ISSN 1470-3947 (print) | ISSN 1479-6848 (online)

Endocrine Abstracts (2019) 66 P72 | DOI: 10.1530/endoabs.66.P72

Real-world safety data in children with Noonan syndrome treated with growth hormone: results from NordiNet®IOS and the Answer®Program

Pétur Júlíusson1, Jovanna Dahlgren2, Jennifer Abuzzahab3, Jo Blair4, Alberto Pietropoli5 & Alicia Romano6

1University of Bergen, Bergen, Norway; 2University of Gothenburg, Gothenburg, Sweden; 3Children’s Minnesota, Saint Paul, USA; 4Alder Hey Children’s Hospital, Liverpool, UK; 5Novo Nordisk Health Care AG, Zurich, Switzerland; 6New York Medical College, Valhalla, USA

Objective: To describe real-world safety data on growth hormone therapy (GHT) in paediatric patients with Noonan syndrome (NS) who were enrolled in NordiNet® IOS and the ANSWER®Program.

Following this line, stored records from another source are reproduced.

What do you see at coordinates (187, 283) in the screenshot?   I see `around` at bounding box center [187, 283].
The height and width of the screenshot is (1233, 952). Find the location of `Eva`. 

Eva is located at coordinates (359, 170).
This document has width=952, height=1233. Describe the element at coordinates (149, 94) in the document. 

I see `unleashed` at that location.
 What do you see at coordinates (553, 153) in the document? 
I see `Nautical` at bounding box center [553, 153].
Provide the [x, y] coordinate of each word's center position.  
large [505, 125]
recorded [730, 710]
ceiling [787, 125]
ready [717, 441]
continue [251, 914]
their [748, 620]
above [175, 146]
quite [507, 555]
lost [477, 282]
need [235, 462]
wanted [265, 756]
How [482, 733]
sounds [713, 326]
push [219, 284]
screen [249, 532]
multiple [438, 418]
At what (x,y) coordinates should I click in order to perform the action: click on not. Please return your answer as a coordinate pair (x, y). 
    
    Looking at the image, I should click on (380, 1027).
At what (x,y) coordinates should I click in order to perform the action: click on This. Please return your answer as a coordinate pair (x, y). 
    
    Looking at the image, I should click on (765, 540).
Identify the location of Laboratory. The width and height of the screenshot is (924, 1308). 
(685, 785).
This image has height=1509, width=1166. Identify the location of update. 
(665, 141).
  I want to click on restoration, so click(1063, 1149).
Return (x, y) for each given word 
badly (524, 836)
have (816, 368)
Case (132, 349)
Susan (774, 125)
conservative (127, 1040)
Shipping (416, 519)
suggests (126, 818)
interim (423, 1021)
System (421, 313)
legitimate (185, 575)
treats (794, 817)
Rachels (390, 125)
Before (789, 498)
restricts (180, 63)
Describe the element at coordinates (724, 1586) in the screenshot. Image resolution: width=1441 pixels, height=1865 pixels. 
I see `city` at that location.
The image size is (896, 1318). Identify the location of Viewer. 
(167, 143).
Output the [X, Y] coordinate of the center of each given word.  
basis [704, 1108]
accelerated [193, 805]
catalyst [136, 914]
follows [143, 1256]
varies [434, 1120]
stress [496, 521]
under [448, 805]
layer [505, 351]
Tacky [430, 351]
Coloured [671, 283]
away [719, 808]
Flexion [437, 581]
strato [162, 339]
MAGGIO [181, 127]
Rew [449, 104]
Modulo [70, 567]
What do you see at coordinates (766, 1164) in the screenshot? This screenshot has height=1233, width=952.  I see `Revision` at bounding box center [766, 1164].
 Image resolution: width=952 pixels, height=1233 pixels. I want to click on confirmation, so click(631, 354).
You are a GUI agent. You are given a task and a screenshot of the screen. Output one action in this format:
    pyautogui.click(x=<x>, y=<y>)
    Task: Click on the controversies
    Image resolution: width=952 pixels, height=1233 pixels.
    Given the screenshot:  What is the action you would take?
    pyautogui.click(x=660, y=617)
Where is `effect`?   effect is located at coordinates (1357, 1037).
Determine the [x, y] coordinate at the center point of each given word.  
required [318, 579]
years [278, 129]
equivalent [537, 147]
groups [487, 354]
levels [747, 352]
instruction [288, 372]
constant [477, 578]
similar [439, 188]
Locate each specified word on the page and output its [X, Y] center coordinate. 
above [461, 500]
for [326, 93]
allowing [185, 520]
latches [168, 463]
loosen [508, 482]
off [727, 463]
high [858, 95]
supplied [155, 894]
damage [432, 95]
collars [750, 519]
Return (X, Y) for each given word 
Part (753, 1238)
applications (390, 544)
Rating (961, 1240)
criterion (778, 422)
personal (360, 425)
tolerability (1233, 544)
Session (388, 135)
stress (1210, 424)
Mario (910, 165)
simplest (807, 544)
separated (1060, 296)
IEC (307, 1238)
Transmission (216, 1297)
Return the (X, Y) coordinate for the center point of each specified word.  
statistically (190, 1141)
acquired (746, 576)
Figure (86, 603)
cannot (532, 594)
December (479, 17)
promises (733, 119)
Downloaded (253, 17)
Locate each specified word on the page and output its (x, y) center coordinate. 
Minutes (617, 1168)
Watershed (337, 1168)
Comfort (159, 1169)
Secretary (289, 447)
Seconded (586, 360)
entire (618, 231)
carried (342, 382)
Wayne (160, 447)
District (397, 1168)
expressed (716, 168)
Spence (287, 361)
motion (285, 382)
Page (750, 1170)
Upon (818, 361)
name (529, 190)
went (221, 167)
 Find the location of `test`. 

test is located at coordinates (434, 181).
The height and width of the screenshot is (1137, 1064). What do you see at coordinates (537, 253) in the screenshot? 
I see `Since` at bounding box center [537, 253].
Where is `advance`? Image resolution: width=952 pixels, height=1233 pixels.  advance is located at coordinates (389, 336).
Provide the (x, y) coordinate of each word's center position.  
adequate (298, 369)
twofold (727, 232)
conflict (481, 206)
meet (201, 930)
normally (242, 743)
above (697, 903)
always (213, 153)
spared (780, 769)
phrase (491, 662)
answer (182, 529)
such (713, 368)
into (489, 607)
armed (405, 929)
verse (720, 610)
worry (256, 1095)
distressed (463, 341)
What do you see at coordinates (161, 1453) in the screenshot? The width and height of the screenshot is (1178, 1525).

Introduction: Patients with NS have a high prevalence of cardiac defects and an increased risk for leukaemia and certain malignancies compared to the general population. Current safety data do not indicate an association of GHT with worsening of congenital cardiac defects or an increased risk for malignancies in NS patients; however, data are limited.

Methods: The long-term effectiveness and safety of Norditropin®, were evaluated in two non-interventional, multicentre studies. We report safety results for 412 paediatric patients with NS.

Results: 31 safety events were reported in 21 patients. The majority 67% (21/31) were Non-Serious Adverse Drug Reactions. Most patients experienced a single event (16/21). One patient reported two Serious Adverse Drug Reactions. Under the MedDRA term, ‘Neoplasms, benign, malignant and unspecified’, four events were reported in three patients. Cardiovascular comorbidities were reported in 35 (8.5%) patients prior to GH start. After GH start, (potentially pre-existing) cardiovascular comorbidities were reported in five patients: unspecified cardiovascular disease (n=3), pulmonary valve stenosis (n=1) and ruptured abdominal aortic aneurysm (n=1); these events were all reported as comorbidities rather than Adverse Events. No other cardiac SARs, NSARs or SAEs not related to GHT were reported.

Discussion: In the current analysis, one cardiac safety event (ruptured abdominal aortic aneurysm) was reported. A recent randomised, double-blind, clinical trial of Norditropin®, in which cardiac function was monitored (n=51), showed no evidence of a negative effect of GH on cardiac function or structure. Furthermore, previous reports indicate that long-term GHT does not appear to have negative effects on the heart, in particular, ventricular wall thickness.

Conclusions: Real-world data from NordiNet®IOS and the ANSWER® Program support a favourable safety profile of GH therapy in patients with NS, specifically regarding cardiac safety events. As with other real-world studies, some comorbidities and safety events may have been under-reported.